To start sharing your images you should create your own account on
Docker Hub. Once you have an account you can log in
on the terminal with docker login
, which will ask you for your Docker Hub
username and password. Logging in on the command line allows you to create and
update images on your Docker Hub profile.
After logging in let’s create a new image which features our list of cool websites:
docker commit a6c228e05fca cool-websites
After creating the image that we want to share, we need to tag
the image with
the name that we want the image to have on Docker Hub. This name should be in
the format of [Docker Hub username]/[name of image]
. My Docker Hub username
is seankross, so I’ll tag this image as seankross/cool-websites
:
docker tag cool-websites seankross/cool-websites
Now we can use the image tag to push
the image onto Docker Hub:
docker push seankross/cool-websites
After a minute of uploading (depending on the speed of your internet connection)
your image should now be
on Docker Hub! Other Docker
users can now easily get a copy of your uploaded image with docker pull
. For
example if you wanted to use my cool-websites
image, then you could use the
command docker pull seankross/cool-websites
to get the image.
With any of the Docker sub-commands (images
, tag
, rm
, etc) it’s not always
easy to remember what options are available. Thankfully adding the --help
flag
after any command will list that command’s options in a friendly and
understandable way (relative to other command line help programs). To list all
of the Docker sub-commands that are available you can use docker --help
, but
also check out docker run --help
and docker start --help
.
Like I briefly discussed before, I teach data science and programming courses often, and correctly configuring a computing environment for any specific programming task can be a challenge. Even configuring my own working environment can be time-consuming, but pre-made Docker images have really helped my setup workflow.

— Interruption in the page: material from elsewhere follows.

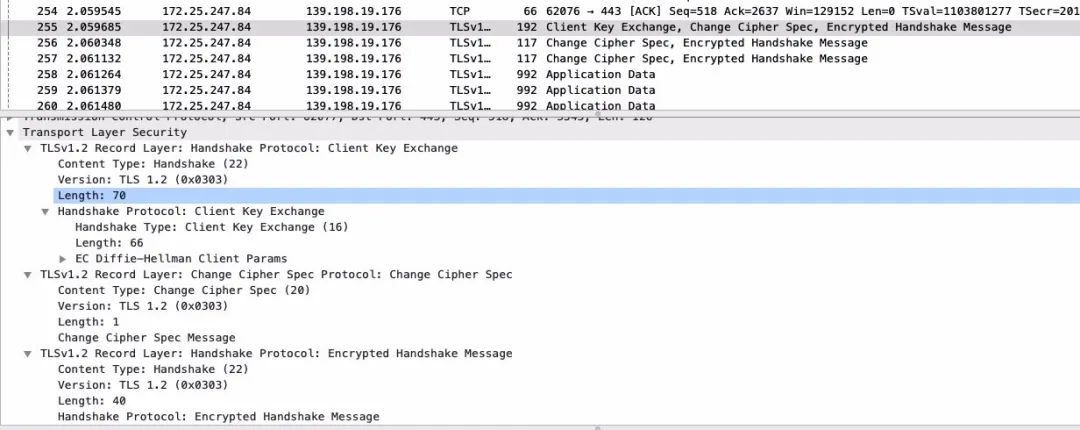This screenshot has height=430, width=1080.
Task: Expand EC Diffie-Hellman Client Params
Action: click(63, 259)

For example the Jupyter project has a Docker Hub account where they have several useful images. If you want to get started on a data science project, it can be as easy as running the following:
# Download the image
docker pull jupyter/datascience-notebook
# Run the notebook
docker run -it --rm -p 8888:8888 jupyter/datascience-notebook
The console will then provide you with a URL that you can copy and paste into
a web browser where your Jupyter notebook will be live! The container will
automatically destroy itself after it stops, but to save the container you can
remove the --rm
flag from the command above.
If - like me - RStudio is more your flavor of data science computing environment and you want a fresh instance then you should look at the Rocker project, a collaboration between R legends Carl Boettiger and Dirk Eddelbuettel. Rocker provides several Docker images which launch pre-configured RStudio instances. My favorite vintage among these images is rocker/tidyverse which includes all of RStudio & co’s Tidyverse packages. You can pull the image down and start it up with the following commands:
# Download the image
docker pull rocker/tidyverse
# Start up RStudio
docker run -d -p 8787:8787 rocker/tidyverse
After starting the container just navigate to localhost:8787
in your web
browser and log in with rstudio
as the default username and password. Once
you’re finished using RStudio you need to stop the container using docker stop
with the appropriate container ID, which you can find with docker ps
.
There’s a much bigger Docker world out there, but after getting into Docker a little bit I realized how all of its features could have big implications for doing reproducible science! If you’re doing data science with Docker I would love to hear about your experiences.